Browse and submit LLM evaluations
Evaluate AI-generated results for accuracy
Load AI models and prepare your space
Evaluate model predictions with TruLens
View and submit LLM evaluations
Compare LLM performance across benchmarks
Persian Text Embedding Benchmark
Rank machines based on LLaMA 7B v2 benchmark results
View RL Benchmark Reports
Display genomic embedding leaderboard
Upload ML model to Hugging Face Hub
Compare code model performance on benchmarks
Request model evaluation on COCO val 2017 dataset
The Open Medical-LLM Leaderboard is a platform designed for benchmarking and comparing large language models (LLMs) specific to the medical domain.
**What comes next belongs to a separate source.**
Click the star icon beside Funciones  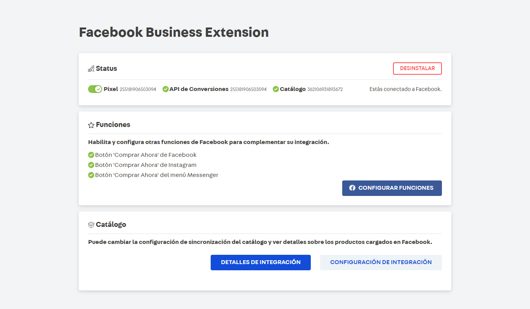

It provides a centralized space to evaluate and track the performance of various medical LLMs, enabling researchers and practitioners to identify the most suitable models for their specific use cases. The leaderboard is open and accessible, allowing users to browse evaluations and submit their own LLM assessments.
What is the purpose of Open Medical-LLM Leaderboard?
The purpose is to provide a transparent and accessible platform for benchmarking and comparing medical LLMs, helping users identify the best models for their specific applications.
How do I submit an evaluation for a new LLM?
Use the submission interface on the platform to upload your model and its evaluation results. Ensure compliance with the platform's guidelines and data requirements.
How often is the leaderboard updated?
The leaderboard is updated regularly as new models and evaluations are submitted. Follow the platform’s updates or notifications to stay informed about the latest additions.